▶ Task requirements
Only the records, exactly as written, belong in the answer; pictures do not.

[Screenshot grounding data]
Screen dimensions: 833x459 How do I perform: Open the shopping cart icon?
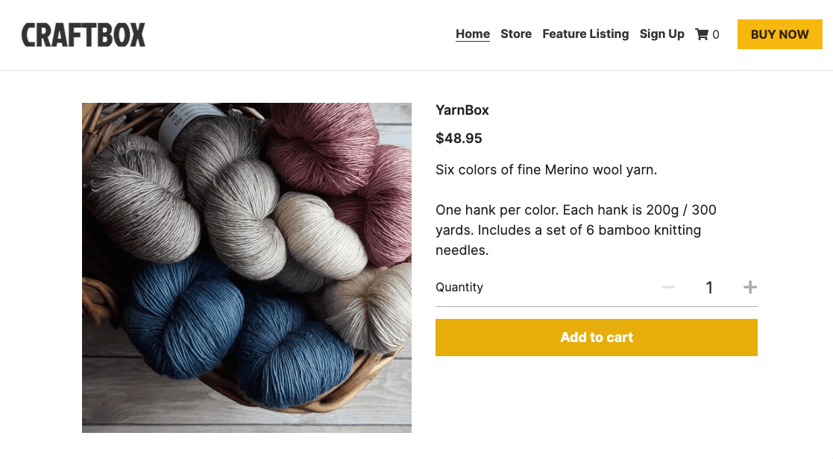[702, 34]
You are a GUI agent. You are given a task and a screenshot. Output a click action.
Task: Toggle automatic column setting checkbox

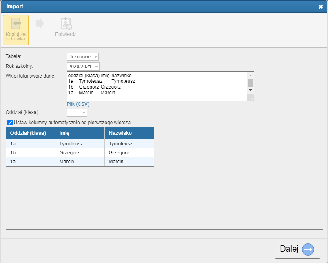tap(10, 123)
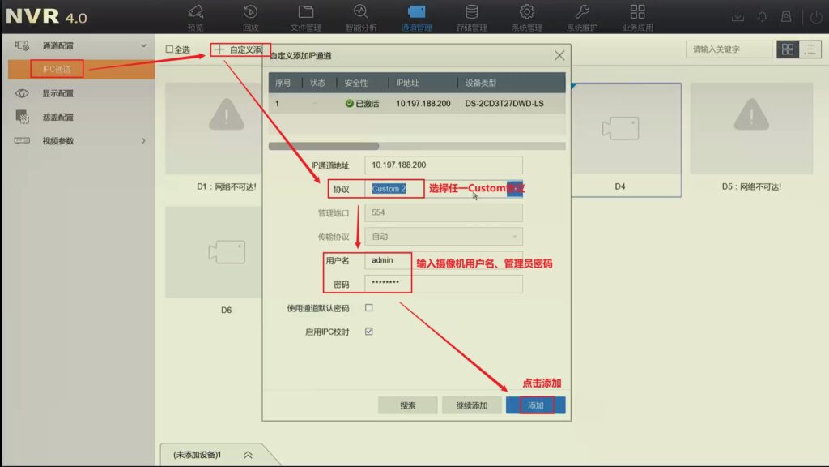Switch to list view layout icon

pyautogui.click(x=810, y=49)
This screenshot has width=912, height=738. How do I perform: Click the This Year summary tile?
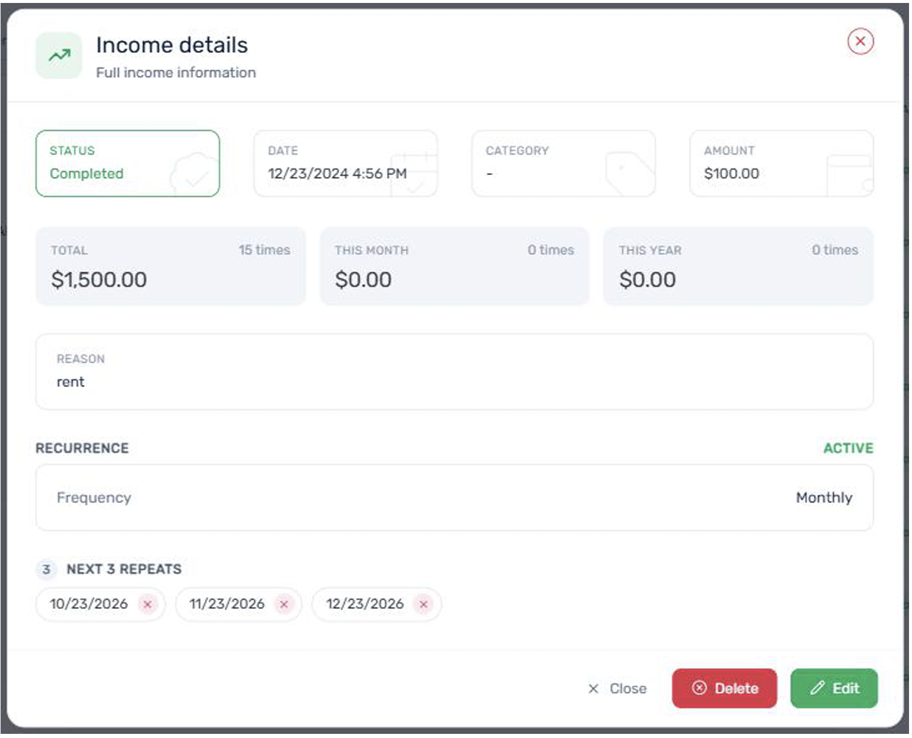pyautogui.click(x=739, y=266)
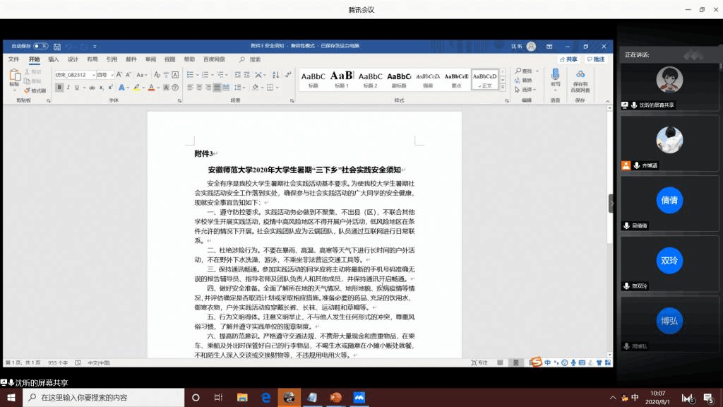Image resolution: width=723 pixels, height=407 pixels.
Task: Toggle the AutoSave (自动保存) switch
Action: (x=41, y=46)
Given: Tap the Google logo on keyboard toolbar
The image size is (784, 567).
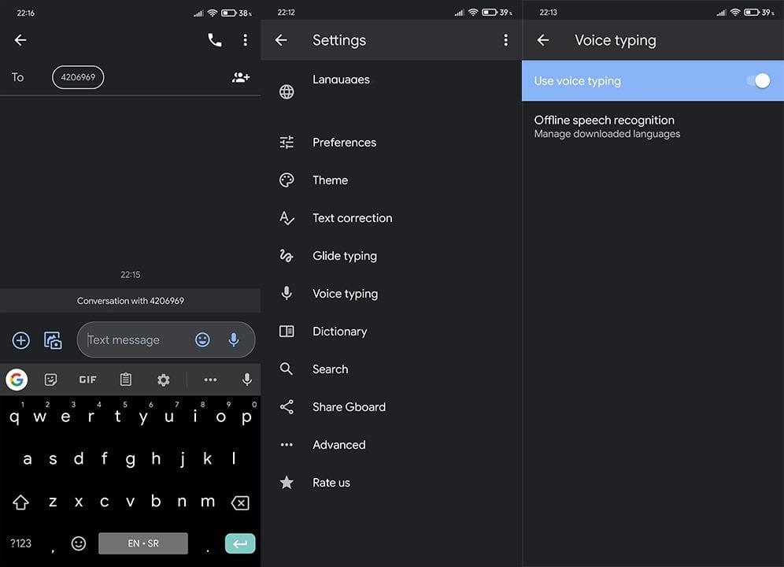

▶ Worked solution
Screen dimensions: 833x459 How do I perform: Open the shopping cart icon?
[702, 34]
You are a GUI agent. You are given a task and a screenshot. Output a click action.
Task: Toggle automatic column setting checkbox

tap(10, 123)
Switch to list view layout icon

pyautogui.click(x=810, y=49)
This screenshot has width=912, height=738. How do I perform: Click the This Year summary tile?
pyautogui.click(x=739, y=266)
Image resolution: width=723 pixels, height=407 pixels.
Task: Toggle the AutoSave (自动保存) switch
Action: (x=41, y=46)
Given: Tap the Google logo on keyboard toolbar
The image size is (784, 567).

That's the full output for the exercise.